## Required tasks
1. According to the currency market commentary, how many new jobs did the US Nonfarm Payroll report show?
2. Pick up the currency market commentary after its last sentence and continue it.

## Page excerpt

--- Begin ---

The EUR/USD pair closed the first day of the month at 1.1165, a few pips below October top at 1.1179. The greenback enjoyed an intraday respite following the release of an upbeat Nonfarm Payroll report, which showed that the country added 128K new jobs, much better than the 89K expected. Furthermore, the September headline was upwardly revised from 136K to 180K. The unemployment rate ticked higher to 3.6% as expected, although the participation rate also increased, to 63.3% from 63.2%. Wages grew within familiar levels, with no relevant deviations. The currency changed course after the release of the October ISM Manufacturing PMI, which missed expectations with 48.3. The index improved from the previous 47.8 but signalled contraction for a second consecutive month.

This Monday, Markit will release the final versions of the October Manufacturing PMI for the Union, while the EU will publish the November Sentix Investor Confidence Index, seen at -13 from the previous -16.8. The US calendar will be light, as it will only include the October ISM-NY Business Conditions Index, foreseen at 45.8 from the previous 42.8

The EUR/USD pair is bullish, as, in the daily chart, it extended its advance above a still bearish 100 DMA while the 20 DMA heads sharply higher below this last. The 200 DMA maintains a bearish slope at around 1.1200, offering dynamic resistance. Technical indicators have resumed their advances within positive levels, lacking enough strength but keeping the risk skewed to the upside. In the shorter term, and according to the 4-hour chart, a bullish 20 SMA provided intraday support, now at around 1.1150, while technical indicators remain well into positive ground, lacking directional strength, but clearly showing the absence of sellers.

Support levels: 1.1150 1.1115 1.1180  

Resistance levels: 1.1180 1.1210 1.1245

USDJPY

The USD/JPY pair fell last week to finish it at 108.16, having recovered just modestly on Friday after bottoming at 107.88. It found support on a solid US employment report which kept US government debt yields in positive ground and Wall Street well into the green. However, concerns about the US economic health kept the upside in check, adding pressure on the greenback, already hurt by the latest Federal Reserve decision on monetary policy. The October Jibun Bank Manufacturing PMI came in at 48.4 from the previous and expected 48.5. There’re no data scheduled in the country, as Japan will observe Culture  Day.

--- End ---

## Data section
--- Begin ---

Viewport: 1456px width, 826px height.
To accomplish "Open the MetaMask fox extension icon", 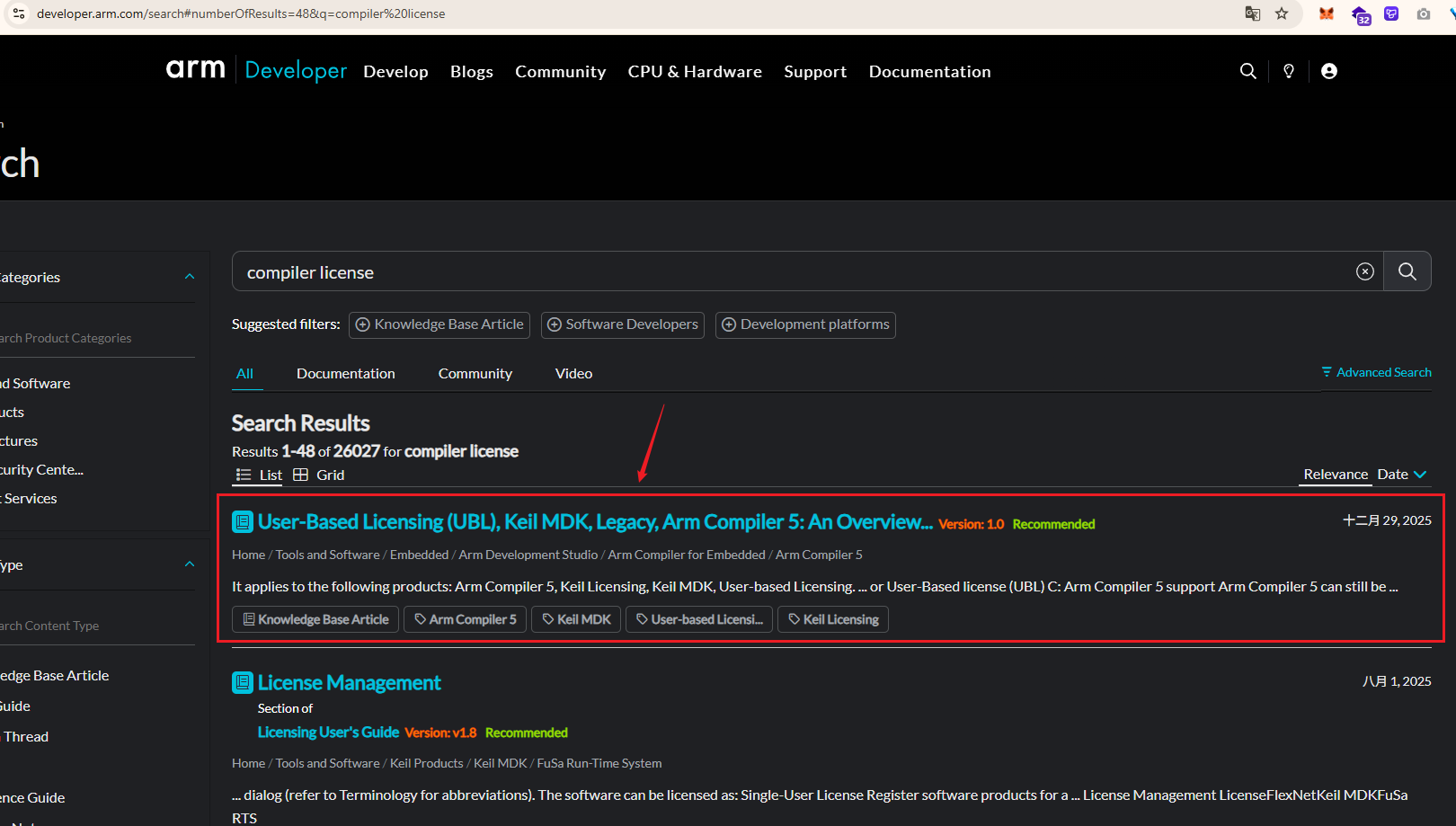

--- End ---

## Answers to the exercise
1. 128K

2.
The USD/JPY pair settled at its lowest in three weeks, and the daily chart suggests that the decline may extend during the upcoming sessions, as, after failing to surpass the 200 DMA, it settled below the 20 DMA. Technical indicators turned flat right after entering negative territory, giving no clear directional clues but skewing the risk to the downside. In the shorter-term, and according to the 4-hour chart, the pair settled just above a flat 200 SMA, while the 20 SMA crossed below the 100 SMA, both above the current level. Technical indicators corrected extreme oversold conditions but quickly resumed their declines, favouring a new leg lower on a break below 107.65, a critical support.

Support levels: 108.00 107.65 107.20

Resistance levels: 108.45 108.80 109.15

GBPUSD

The GBP/USD pair closed Friday unchanged around 1.2935, retaining weekly gains. It spent the last trading day in consolidative mode, immune to US data, instead underpinned by a pause in Brexit turmoil. The focus has shifted now to the upcoming elections in December, with Brexit delayed to January 2020. The UK didn’t release relevant data that could affect the pound.

Over the weekend, local news reported that PM Johnson would abandon the threat of a no-deal Brexit in his Conservative Party's election manifesto, but rather focus on getting Brexit done. Also, polls showed that Tories have a comfortable lead over Labour opposition, with most of those showing an advantage of over 10%. Both news could be considered Sterling-positive, lending support to the currency at the weekly opening. Markit will release the UK October Construction PMI this Monday, expected at 44 vs. the previous 43.3.

The daily chart for the GBP/USD pair shows that the risk remains skewed to the upside, as it is developing far above all of its moving averages and with the 20 DMA having crossed above the larger ones. Technical indicators have pared their declines after correcting extreme overbought conditions, holding ground within positive levels. In the 4-hour chart, the pair offers a neutral-to-bullish stance, barely holding above its 20 SMA, which advances just modestly above the larger ones, while technical indicators eased within positive levels, the RSI currently consolidating around 58 and the Momentum nearing its mid-line.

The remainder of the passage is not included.